L’emozione di Danilo
Quello che direi al Danilo bambino della piccola Bicas è: ‘Permettiti di sognare, perché se puoi sognare, puoi realizzarlo’. Non immaginavo nemmeno di giocare una finale così. Ho sempre immaginato di arrivare lontano, molto lontano, ma non così. Ho preso parte a questa storia, mi sono sempre preparato molto per questi momenti decisivi in tutti i club in cui ho giocato, ma non ho parole per questo. Sarei potuto andare in diversi club a gennaio, non è un segreto, ho avuto diverse proposte, ma non ho mai pensato ai soldi, solo alla necessità di continuare a vincere e di realizzare quel sogno di bambino di vincere col Flamengo. Dedico questa vittoria a mio padre che è un grande tifoso del Flamengo.” ha commentato il giocatore.
Tanti ex Serie A in campo
Tanti gli ex italiani in campo. Nel Palmeiras, il paraguaiano Gustavo Gómez, ex Milan, capitano e playmaker delle difesa e il centrocampista Andreas Pereira, ex Lazio. Nel Flamengo, oltre agli ex juventini Danilo e Alex Sandro, anche l’ex azzurro Jorginho e il cileno Pulgar, con un passato tra Bologna e Fiorentina.
L’amore per la Juventus e l’amicizia con Alex Sandro
In una lunga intervista a Globo Esporte, Danilo aveva dichiarato il suo amore per la JUventus e aveva raccontato il bel rapporto con Alex Sandro.

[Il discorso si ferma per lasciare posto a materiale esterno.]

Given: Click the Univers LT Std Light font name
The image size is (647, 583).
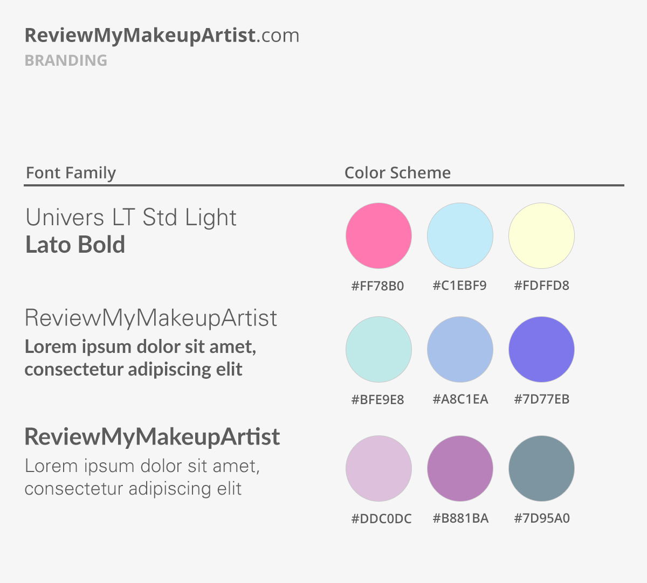Looking at the screenshot, I should click(x=131, y=218).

“Per ovvie ragioni, da professionista ti affezioni ad altri mondi e ad altre maglie. Certamente, il club più importante della mia vita è la Juventus, non l’ho mai nascosto. Per tutto quello che ho vissuto lì, per il club, la città e la storia”. Sul suo addio a Torino, una separazione molto burrascusa avvenuta a causa dei pessimi rappoti tra lo spogliatoi e Thiago Motta. “Prima ho pianto quando Alex se n’è andato. Dico a tutti che Alex Sandro è la mia controparte. Spesso sono più comunicativo, espansivo; quando sono più arrabbiato nello spogliatoio, inizio a parlare. E Alex dice: ‘Amico, calmati. E se la pensassi così?’ Quando se n’è andato, ho pensato a come avrei vissuto senza Alex. Ma sì, la Juventus è una questione di famiglia. È dove sono cresciuti i miei figli, il club in cui mi sono ritrovato come persona e come atleta. Ho abbracciato la causa e ho creato un legame incredibile. Sono sempre stato una specie di figura paterna per i ragazzi, per tutto il gruppo. Molte volte penso di spendere molte energie per aiutare, ma è così che so come farlo. Quando ho lasciato la Juventus, il modo in cui me ne sono andato è stato molto difficile. Ma stiamo parlando di persone, non dell’istituzione. Quando ho rivisto i miei compagni di squadra quando ero negli Stati Uniti con il Flamengo, sentivo ancora la pressione di essermene andato e tutto il resto, ma il mio cuore si è confortato.